Loren se sentit soulagé quand Brant s’excusa et partit précipitamment. Il comprit vite pourquoi.
— Capitaine Lorenson ! s’exclama madame le maire. J’espère que Tarna vous traite bien.
Loren gémit à part lui. Il savait qu’il devait se montrer courtois envers le maire, mais les mondanités n’avaient jamais été son fort.
— Très bien, je vous remercie. Je ne crois pas que vous connaissiez encore ces messieurs …

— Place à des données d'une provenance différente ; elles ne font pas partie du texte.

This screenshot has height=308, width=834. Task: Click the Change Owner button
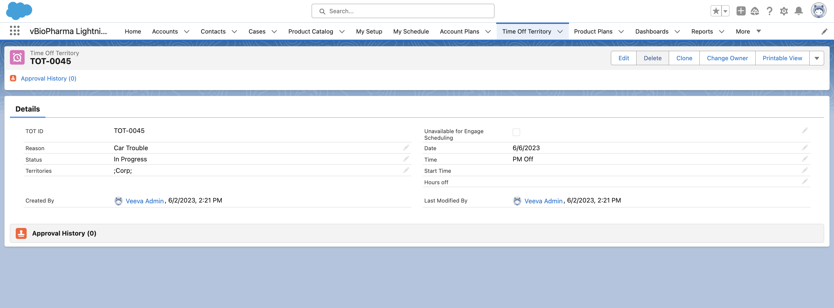(727, 58)
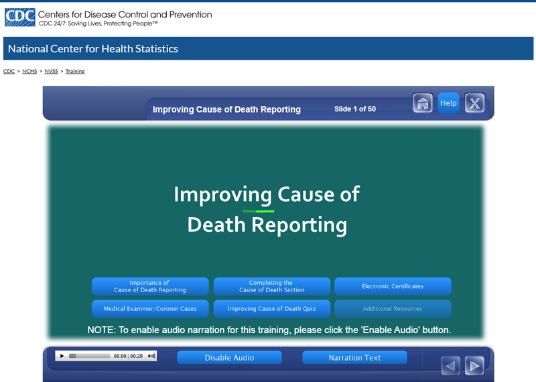The width and height of the screenshot is (536, 382).
Task: Select the Electronic Certificates section
Action: [x=393, y=287]
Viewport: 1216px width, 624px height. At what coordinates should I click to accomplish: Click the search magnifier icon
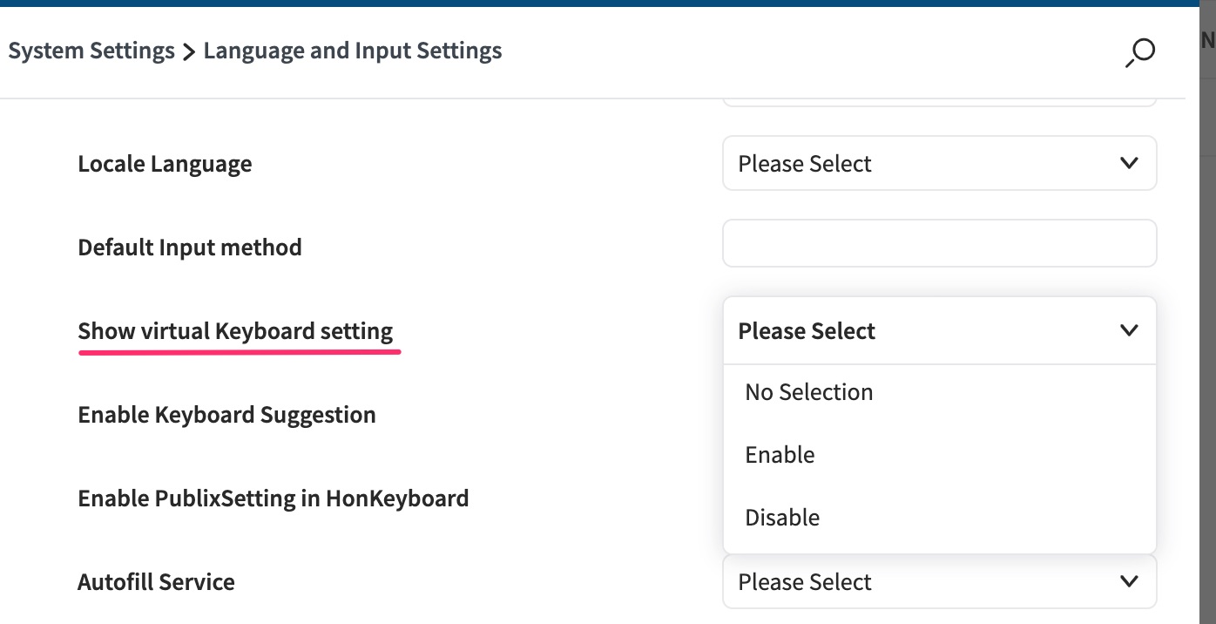point(1138,52)
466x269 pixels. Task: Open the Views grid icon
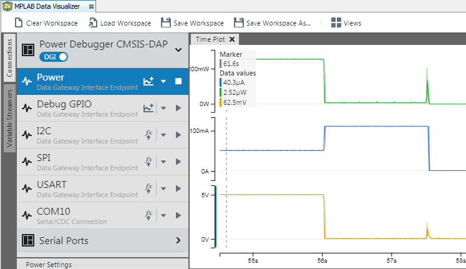coord(336,23)
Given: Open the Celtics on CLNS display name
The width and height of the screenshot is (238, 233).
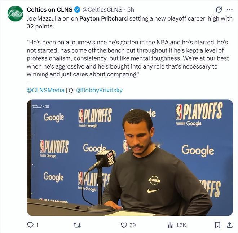Looking at the screenshot, I should (49, 10).
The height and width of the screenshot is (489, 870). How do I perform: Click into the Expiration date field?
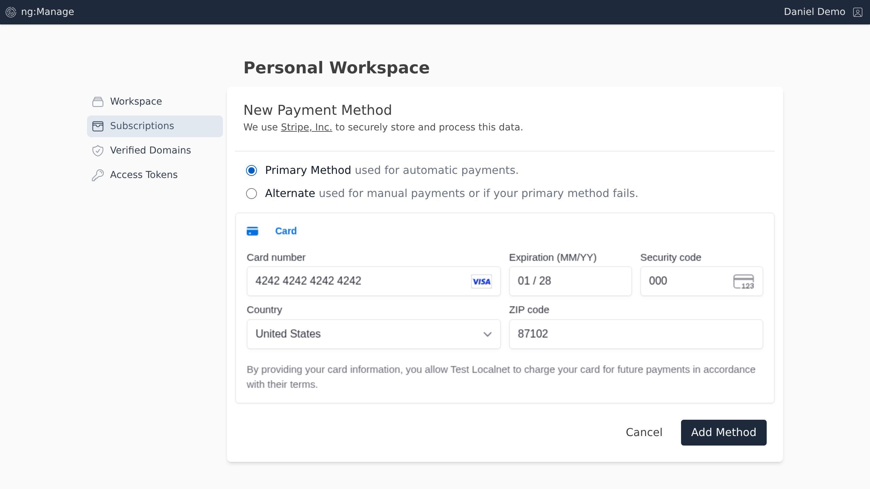570,281
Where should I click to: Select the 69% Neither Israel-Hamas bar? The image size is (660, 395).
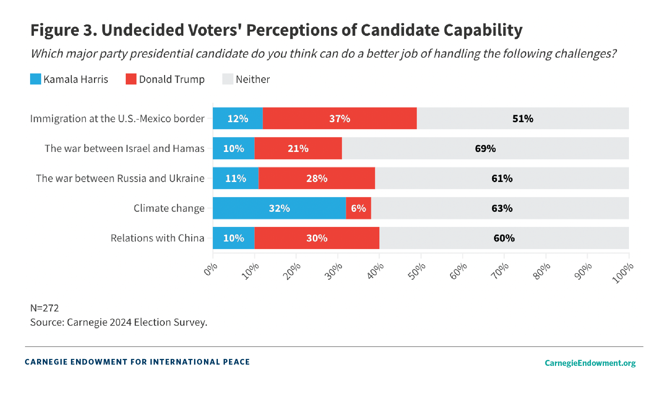pyautogui.click(x=485, y=148)
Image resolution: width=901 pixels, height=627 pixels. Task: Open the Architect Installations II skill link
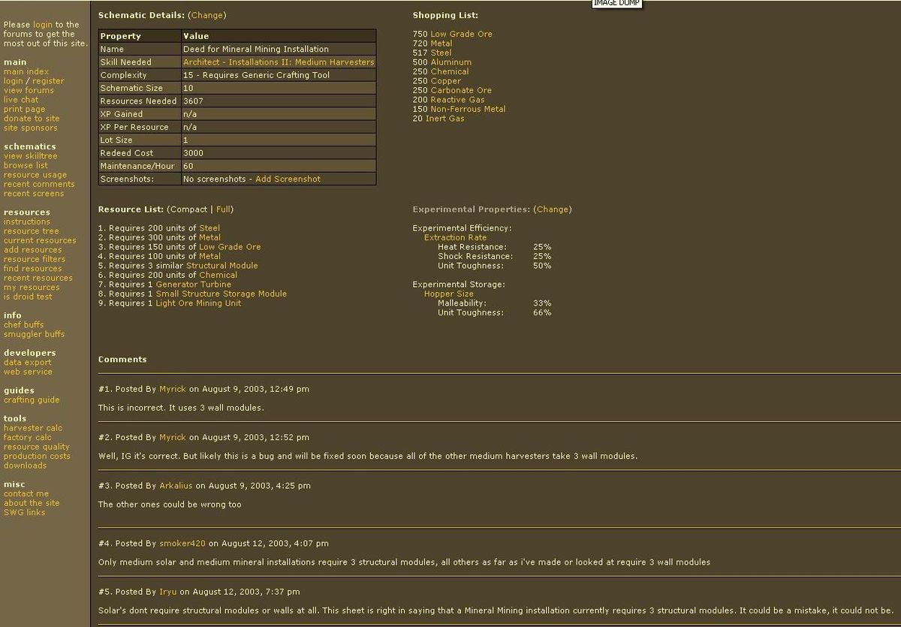point(278,62)
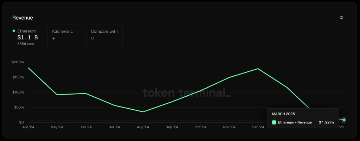360x141 pixels.
Task: Click the Dec '24 x-axis label
Action: coord(258,127)
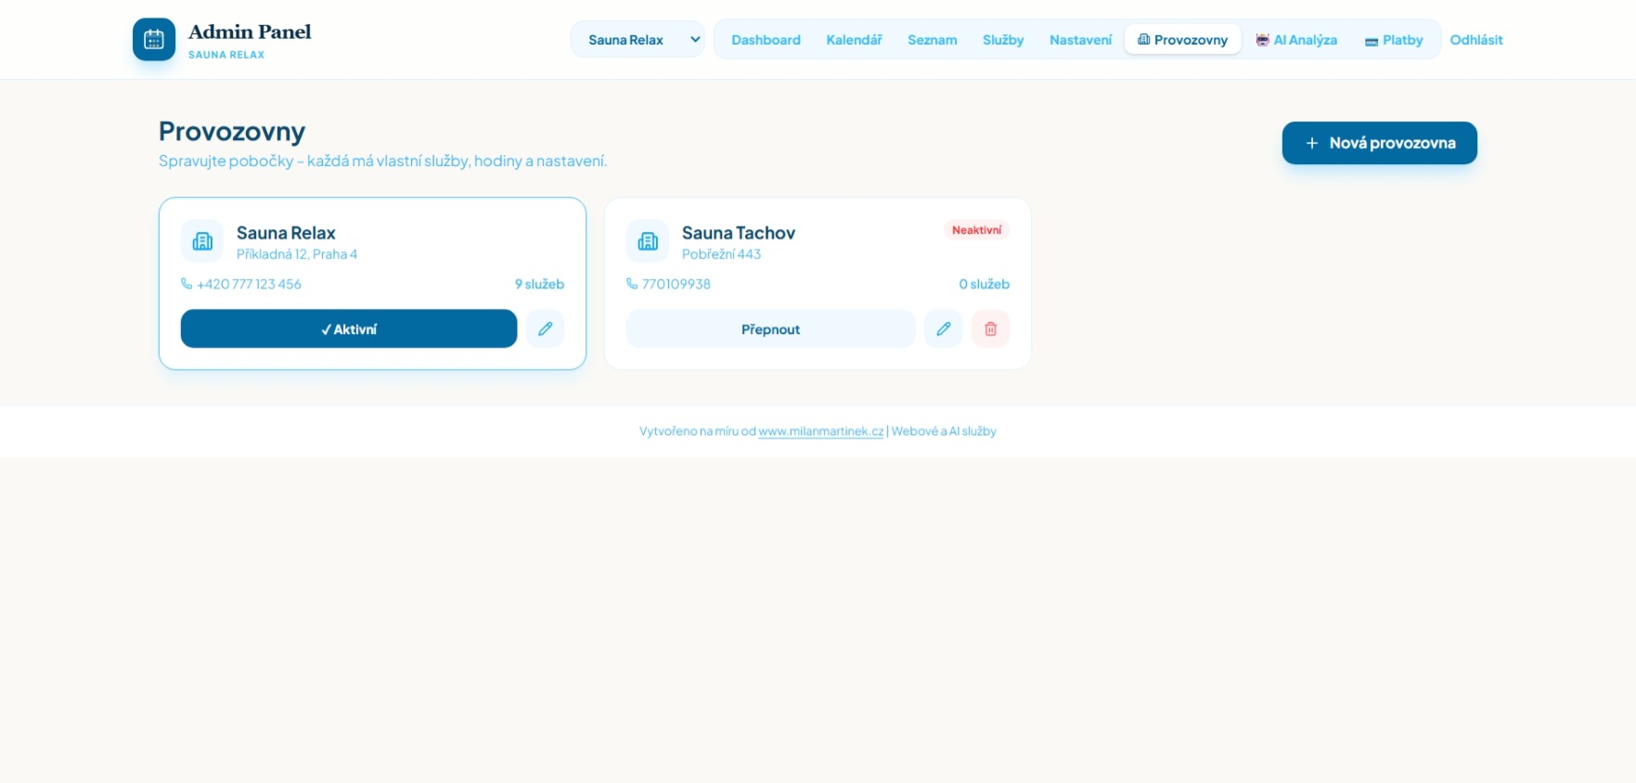Click the building icon on Sauna Tachov card
Image resolution: width=1636 pixels, height=783 pixels.
(x=648, y=241)
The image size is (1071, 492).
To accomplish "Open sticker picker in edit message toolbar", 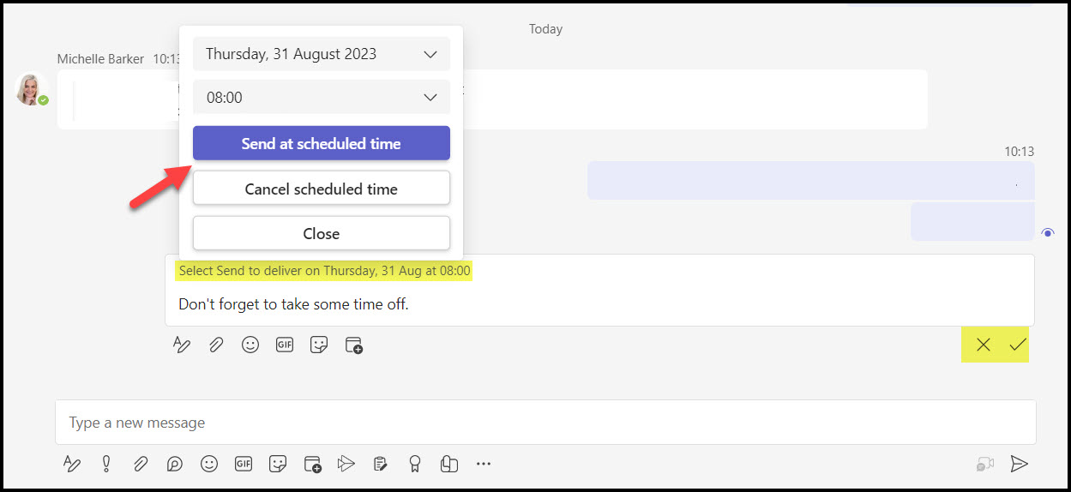I will [319, 345].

Il parlait beaucoup plus fort qu’il le fallait en faisant signe à un groupe de camarades qui venaient d’arriver dans le patio. Par bonheur, ils étaient tous lieutenants ; même en dehors du service, le rang donnait des privilèges et Loren n’hésitait jamais à en profiter.
— Madame le maire Waldron, je vous présente le lieutenant Fletcher. C’est la première fois que vous descendez, n’est-ce pas, Owen ? Le lieutenant Werner Ng, le lieutenant Ranjit Winson, le lieutenant Karl Bosley …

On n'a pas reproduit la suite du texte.